# Paint Kitchen Cabinets ?



## TxGal2 (Jul 15, 2006)

House built in late '70's & kitchen is alley type in center of house, so dark.
Cabinets are dark wood & am thinking about painting them white, but don't want to have to re-paint them every 2 yrs or so.  Is there some type of finish or ??? that can put on them to protect them?
Also, what are steps needed to prepare them for painting?
Thanks for any help, suggestions!


----------



## CraigFL (Jul 15, 2006)

I painted mine with a high gloss epoxy with good success. The finish was very durable.


----------



## Square Eye (Jul 15, 2006)

To prepare for painting;

Clean clean clean. A good kitchen cleaner and complete wipe down followed by a damp wash of TSP will cut the grease. I'd repeat the TSP at least once. 
Let it dry for a day or two. Then maybe another wipe down with mineral spirits. After another day or two, you will need a good quality stain blocking primer. I prefer to use an oil base primer because there's less chance of raising the grain of the wood. Then a light sanding followed by a good wipe down with mineral spirits or a tack rag. Then you should be able to use just about any good quality paint, a semi-gloss or a gloss ( I prefer an oil base again because of the hard finish it provides). Leave the cabinet doors open for at least a day or two to prevent sticking. I've used wax around the doors where they close against the frame to prevent sticking.

The most important part is the prep. If you can get a good non-peeling surface to work with, you will have a better chance of having a long lasting finish.


----------



## Square Eye (Jul 15, 2006)

Hey Craig!


Yeah, epoxy is great! BUT, if it's a two part epoxy, it has to be used within a certain time period. If I could spray all of my cabinets at once, I'd use that too. What type did you use? Did you spray it or brush it on?


----------



## asbestos (Jul 16, 2006)

I just did some cabinet doors for someone. I sanded, primed with bond coat solvent based and painted with solvent based ben moore apint that I tried to brush on, but ended up spraying with a little speedway air sprayer, worked great. finish was good. with oil (solvent) paint you need to let it dry *and* cure. it will be soft for a couple _days_ so if you can let it sit for a couple 3-5 days that will help, if not use it gently. Also think about just doing doors. You can take these outside spraying in the house is a problem, and spraying with a flammable paint is an issue.


----------



## BridgeMan (Jul 7, 2012)

I had a dark, narrow galley type kitchen in a former home (also built in 70s).  I brightened the kitchen up considerably by installing a 4' x 2' skylite in it, oriented in the long direction, and then painted just the cabinet doors and drawers using a good quality, off-white, semi-gloss oil-based enamel.  Added some fancy filigree moldings stained to match the cabinets dark color--the contrast was striking, and really dressed the place up.

» **DATASET ENTRIES**:

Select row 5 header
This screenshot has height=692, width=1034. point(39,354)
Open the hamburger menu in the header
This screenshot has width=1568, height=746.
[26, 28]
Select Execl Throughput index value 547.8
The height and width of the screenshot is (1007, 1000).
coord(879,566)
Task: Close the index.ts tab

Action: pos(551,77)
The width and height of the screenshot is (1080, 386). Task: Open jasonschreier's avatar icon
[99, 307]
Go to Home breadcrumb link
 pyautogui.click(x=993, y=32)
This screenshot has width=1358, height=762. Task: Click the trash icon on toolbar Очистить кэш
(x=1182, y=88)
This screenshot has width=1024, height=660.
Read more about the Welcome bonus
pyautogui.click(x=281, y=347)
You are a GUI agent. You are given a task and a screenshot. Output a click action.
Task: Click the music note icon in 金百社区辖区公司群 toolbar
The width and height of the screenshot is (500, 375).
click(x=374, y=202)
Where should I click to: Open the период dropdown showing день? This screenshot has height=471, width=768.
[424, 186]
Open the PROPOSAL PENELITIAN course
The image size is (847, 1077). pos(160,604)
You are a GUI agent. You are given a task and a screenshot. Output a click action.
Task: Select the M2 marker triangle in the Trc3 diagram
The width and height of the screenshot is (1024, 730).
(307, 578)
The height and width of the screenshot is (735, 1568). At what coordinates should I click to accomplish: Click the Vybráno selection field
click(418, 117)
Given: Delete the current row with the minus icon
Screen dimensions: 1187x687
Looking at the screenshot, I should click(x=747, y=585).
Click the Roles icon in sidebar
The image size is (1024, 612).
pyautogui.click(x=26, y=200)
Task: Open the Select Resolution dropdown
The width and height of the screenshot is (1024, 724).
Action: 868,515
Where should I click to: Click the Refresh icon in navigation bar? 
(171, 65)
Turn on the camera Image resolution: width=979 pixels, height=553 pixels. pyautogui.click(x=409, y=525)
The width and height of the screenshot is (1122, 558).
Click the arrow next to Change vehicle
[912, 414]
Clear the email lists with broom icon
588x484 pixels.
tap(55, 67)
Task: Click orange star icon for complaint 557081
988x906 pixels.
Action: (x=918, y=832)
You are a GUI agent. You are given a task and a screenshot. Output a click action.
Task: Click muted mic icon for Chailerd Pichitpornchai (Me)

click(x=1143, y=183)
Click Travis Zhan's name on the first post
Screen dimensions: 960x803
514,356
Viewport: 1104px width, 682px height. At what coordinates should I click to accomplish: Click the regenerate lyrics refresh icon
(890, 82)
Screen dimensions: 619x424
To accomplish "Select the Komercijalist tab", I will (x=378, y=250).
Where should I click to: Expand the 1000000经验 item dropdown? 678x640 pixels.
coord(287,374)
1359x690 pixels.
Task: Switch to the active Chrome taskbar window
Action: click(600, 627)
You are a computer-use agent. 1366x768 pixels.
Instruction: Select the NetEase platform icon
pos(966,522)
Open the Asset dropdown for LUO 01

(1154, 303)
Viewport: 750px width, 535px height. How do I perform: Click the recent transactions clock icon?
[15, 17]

» **THE EXERCISE**: In the cabinet-painting thread, why does Square Eye prefer an oil base primer? Rely only on the cabinet-painting thread, not on the data.

» **RESPONSE**: There's less chance of raising the grain of the wood.